[WHAT YOU WILL DO] Each entry below is to be duplicated precisely.

[DATA TO USE]

[Start of Attachment]

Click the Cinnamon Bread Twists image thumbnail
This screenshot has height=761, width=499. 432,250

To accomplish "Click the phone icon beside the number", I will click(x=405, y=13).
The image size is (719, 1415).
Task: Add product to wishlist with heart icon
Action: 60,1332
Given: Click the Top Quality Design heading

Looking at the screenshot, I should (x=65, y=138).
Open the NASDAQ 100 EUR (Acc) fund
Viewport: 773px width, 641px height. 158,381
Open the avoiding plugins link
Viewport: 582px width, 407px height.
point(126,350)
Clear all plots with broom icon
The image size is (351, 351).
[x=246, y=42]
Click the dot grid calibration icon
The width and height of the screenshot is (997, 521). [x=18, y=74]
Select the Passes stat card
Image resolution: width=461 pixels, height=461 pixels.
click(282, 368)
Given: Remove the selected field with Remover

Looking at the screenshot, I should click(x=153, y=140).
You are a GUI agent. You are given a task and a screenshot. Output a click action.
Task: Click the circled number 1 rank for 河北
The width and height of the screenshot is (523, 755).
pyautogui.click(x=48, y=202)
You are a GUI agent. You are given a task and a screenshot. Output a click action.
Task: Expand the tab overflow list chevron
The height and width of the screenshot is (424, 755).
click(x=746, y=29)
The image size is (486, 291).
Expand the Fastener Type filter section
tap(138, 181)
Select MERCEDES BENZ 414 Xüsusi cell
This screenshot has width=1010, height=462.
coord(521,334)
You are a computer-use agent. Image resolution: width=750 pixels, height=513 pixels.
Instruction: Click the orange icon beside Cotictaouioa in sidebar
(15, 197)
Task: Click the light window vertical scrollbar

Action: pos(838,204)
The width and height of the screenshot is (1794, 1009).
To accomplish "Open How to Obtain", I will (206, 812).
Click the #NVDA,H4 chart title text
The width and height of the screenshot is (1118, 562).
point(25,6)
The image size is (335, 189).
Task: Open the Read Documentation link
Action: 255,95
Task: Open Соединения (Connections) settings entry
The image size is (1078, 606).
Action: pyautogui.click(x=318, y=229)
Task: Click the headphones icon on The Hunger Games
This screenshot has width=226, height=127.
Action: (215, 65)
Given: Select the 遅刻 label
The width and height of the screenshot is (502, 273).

[End of Attachment]

[RESULT OF THE EXERCISE]
Click the Cinnamon Bread Twists image thumbnail
This screenshot has height=761, width=499. 432,250

To accomplish "Click the phone icon beside the number", I will click(x=405, y=13).
The image size is (719, 1415).
Task: Add product to wishlist with heart icon
Action: 60,1332
Given: Click the Top Quality Design heading

Looking at the screenshot, I should (x=65, y=138).
Open the NASDAQ 100 EUR (Acc) fund
Viewport: 773px width, 641px height. 158,381
Open the avoiding plugins link
Viewport: 582px width, 407px height.
point(126,350)
Clear all plots with broom icon
The image size is (351, 351).
[x=246, y=42]
Click the dot grid calibration icon
The width and height of the screenshot is (997, 521). [x=18, y=74]
Select the Passes stat card
Image resolution: width=461 pixels, height=461 pixels.
click(282, 368)
Given: Remove the selected field with Remover

Looking at the screenshot, I should click(x=153, y=140).
You are a GUI agent. You are given a task and a screenshot. Output a click action.
Task: Click the circled number 1 rank for 河北
The width and height of the screenshot is (523, 755).
pyautogui.click(x=48, y=202)
You are a GUI agent. You are given a task and a screenshot. Output a click action.
Task: Expand the tab overflow list chevron
The height and width of the screenshot is (424, 755).
click(x=746, y=29)
The image size is (486, 291).
Expand the Fastener Type filter section
tap(138, 181)
Select MERCEDES BENZ 414 Xüsusi cell
This screenshot has width=1010, height=462.
coord(521,334)
You are a computer-use agent. Image resolution: width=750 pixels, height=513 pixels.
Instruction: Click the orange icon beside Cotictaouioa in sidebar
(15, 197)
Task: Click the light window vertical scrollbar

Action: pos(838,204)
The width and height of the screenshot is (1794, 1009).
To accomplish "Open How to Obtain", I will (206, 812).
Click the #NVDA,H4 chart title text
The width and height of the screenshot is (1118, 562).
point(25,6)
The image size is (335, 189).
Task: Open the Read Documentation link
Action: 255,95
Task: Open Соединения (Connections) settings entry
The image size is (1078, 606).
Action: pyautogui.click(x=318, y=229)
Task: Click the headphones icon on The Hunger Games
This screenshot has width=226, height=127.
Action: (215, 65)
Given: Select the 遅刻 label
The width and height of the screenshot is (502, 273).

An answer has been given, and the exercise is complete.